第1章 景気回復力の展望

日本経済は、2001年中悪化を続けたが、2002年に入って悪化テンポが次第に弱まり、景気は底入れし、一部に持ち直しの動きがみられるようになった。今後の景気回復力の強さや持続性は、どのように展望できるであろうか。本章の目的は、今回の景気底入れの背景を明らかにするとともに、底入れ後における景気の回復力について検討することにある。

第1節では、景気の現状と今回の景気底入れの特徴を整理し、並行して進行しているデフレの要因及び影響について明らかにする。デフレについては、財・サービス価格面だけでなく、資産価格面についても検討する。第2節では、今回の景気底入れまでの局面において各経済主体がどのような行動をとったのかを、企業部門、銀行部門、家計部門に分けて検証する。第3節では、マクロの財政金融政策はどのように運用され、またそれはマクロ経済にどのような影響を及ぼしたのかを分析する。最後に、第4節では、景気底入れ後の日本経済を取り巻く環境を整理し、先行きについてどのように展望できるかを検討する。

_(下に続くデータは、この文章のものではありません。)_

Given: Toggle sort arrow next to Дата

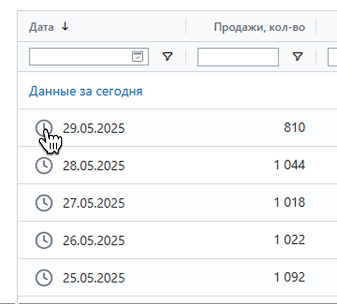Looking at the screenshot, I should tap(65, 27).
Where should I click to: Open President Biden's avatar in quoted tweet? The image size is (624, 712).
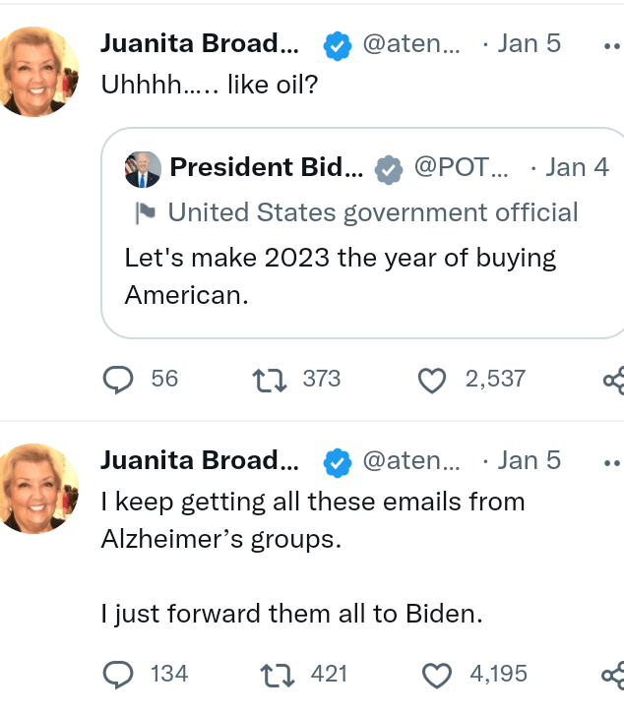[143, 169]
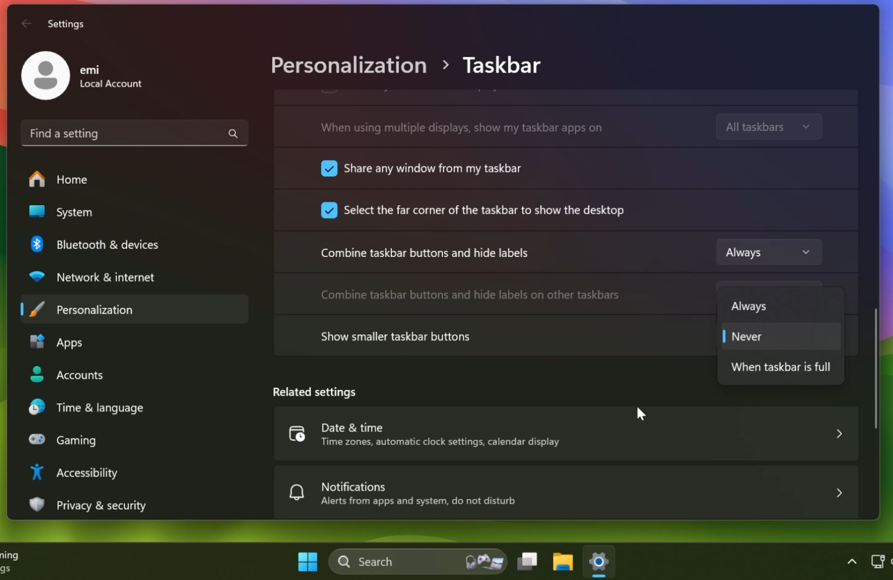Open the Combine taskbar buttons dropdown

tap(769, 252)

結論をあらかじめ要約しておけば次のようなことになる。

景気が底入れした背景には、過去例を見ないような急速かつ大幅な生産調整が行われたなかで、世界経済の回復を背景に輸出が大幅な増加を示したことがある。しかし、他方で、企業や銀行のバランスシートや雇用等の調整は引き続いて進められており、これを受け家計の消費行動も低迷している。

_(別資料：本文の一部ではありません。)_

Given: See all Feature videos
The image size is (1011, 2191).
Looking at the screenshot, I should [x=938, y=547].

輸出の増加や生産の持ち直しが企業収益の増加や雇用・所得環境の改善をもたらせば、次第に民間需要が回復に向かうことが期待される。しかし、企業や銀行の調整はまだ続くので、景気に対する下押し圧力は続き、当面の景気回復力は脆弱なものにとどまる。加えて、世界的な株価下落がみられるなかで、世界経済の先行き不透明感が強まっている。世界経済等の動向が日本経済を下押しする事態となれば、企業部門を起点とする景気回復が腰折れする可能性も否定できない。